ロイター社の28日の報道によると、米国のシンクタンク「新アメリカ安全保障センター」(Center for a New American Security)は同日に発表した報告書で、中国は現在、急速に発展する人工知能技術を利用して軍隊の近代化を実現しているとの見方を示した。同センターの専門家のカニア(Elsa Kania)氏は報告書で、「米国と比べても、中国はすでに技術的に遅れたポジションにはなく、本当の意味で米国と肩を並べて発展しており、人工知能分野での実力は米国を超えている可能性さえある」と記している。
報告書はまず、米国で最近開催された顔認識技術のコンテストを例として挙げている。このコンテストでは、搭乗のためにタラップをのぼる乗客をどれだけ顔認識できるかが競われた。その結果、依図科技(Yitu Tech)という名の中国のスタートアップ企業が最高賞を獲得し、2万5千ドルの賞金を手に入れた。報告書は、米中間の人工知能分野での競争は、「(両国の)未来の経済と軍事の実力のバランスを変えることになるかもしれない」と指摘している。

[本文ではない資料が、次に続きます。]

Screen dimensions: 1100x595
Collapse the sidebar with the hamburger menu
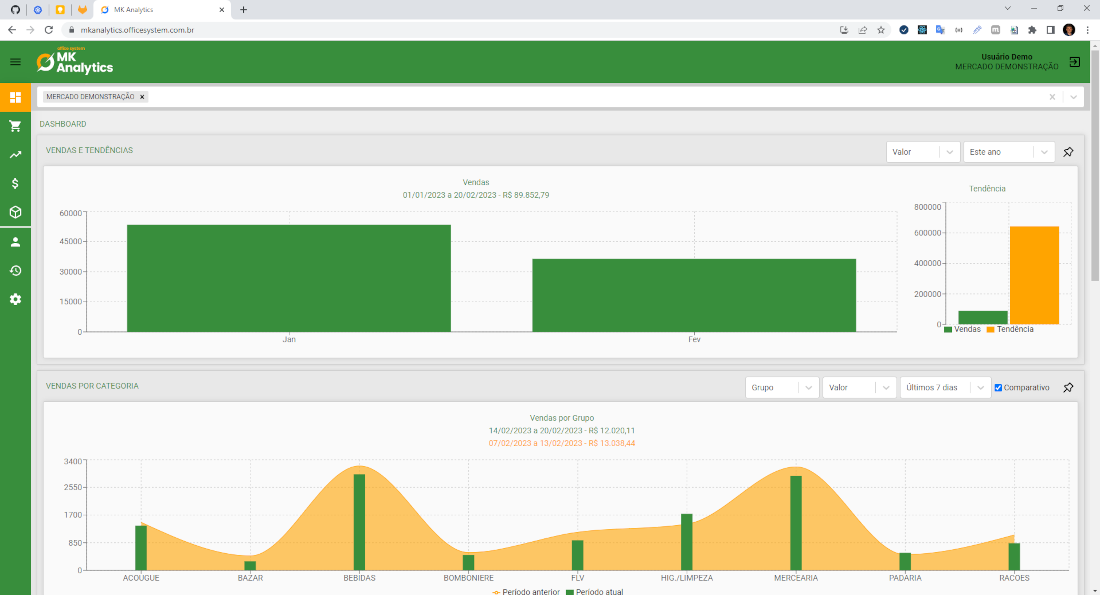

ロイターの報道によると、人工知能は、戦場を様変わりさせる軍事的な用途を生む可能性があると考えられている。例えば、機械学習技術の一部はすでに、無人機で撮影された映像のうちの重要な要素をコンピューターで選別するペンタゴンのプロジェクトに応用されている。この技術は、人間による分析の仕事を減らすものとなる。この報告書は公開資料を引用し、中国軍も現在、人工知能とかかわるプロジェクトの研究に投資していると指摘している。
カニア氏は、人工知能の発展が初期状態にあることや各国のこれをめぐる政策から、この報告書の大部分の内容が推測であることを認めている。だがその一方、カニア氏によると、中国の一部の軍事理論家は、機械による意思決定の速度や進度に人類が追いつくことのできない「技術的特異点」へと未来の戦場が近付きつつあると予想しているという。